ADs/Doubles Swell Statistics, All Year: All Swell – Any Wind
The rose diagram describes the range of swells directed at ADs/Doubles over a normal year, based on 28044 NWW3 model predictions since 2006 (values every 3 hours). The wave model does not forecast wind and surf right at the shore so we have chosen the optimum grid node based on what we know about ADs/Doubles. In this particular case the best grid node is 28 km away (17 miles).
The rose diagram describes the distribution of swell directions and swell sizes, while the graph at the bottom shows the same thing but without direction information. Five colours represent increasing wave sizes. Very small swells of less than 0.5m (1.5 feet) high are shown in blue. These were forecast only 56% of the time. Green and yellow represent increasing swell sizes and red illustrates highest swells greater than >3m (>10ft). In each graph, the area of any colour is proportional to how often that size swell occurs.
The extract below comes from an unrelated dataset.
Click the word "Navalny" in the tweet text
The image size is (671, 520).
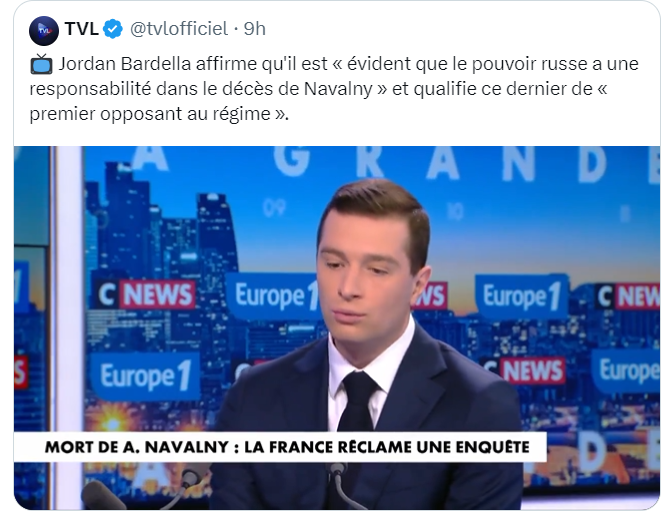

The diagram indicates that the dominant swell direction, shown by the biggest spokes, was E (which was the same as the dominant wind direction). Because the wave model grid is away from the coast, sometimes a strong offshore wind blows largest waves away from ADs/Doubles and out to sea. We lump these in with the no surf category of the bar chart. To avoid confusion we don't show these in the rose graph. Because wind determines whether or not waves are surfable at ADs/Doubles, you can load a different image that shows only the swells that were predicted to coincide with glassy or offshore wind conditions. During a typical year, swells large enough to cause good for surfing waves at ADs/Doubles run for about 44% of the time.
IMPORTANT: Beta version feature! Swell heights are open water values from NWW3. There is no attempt to model near-shore effects. Coastal wave heights will generally be less, especially if the break does not have unobstructed exposure to the open ocean.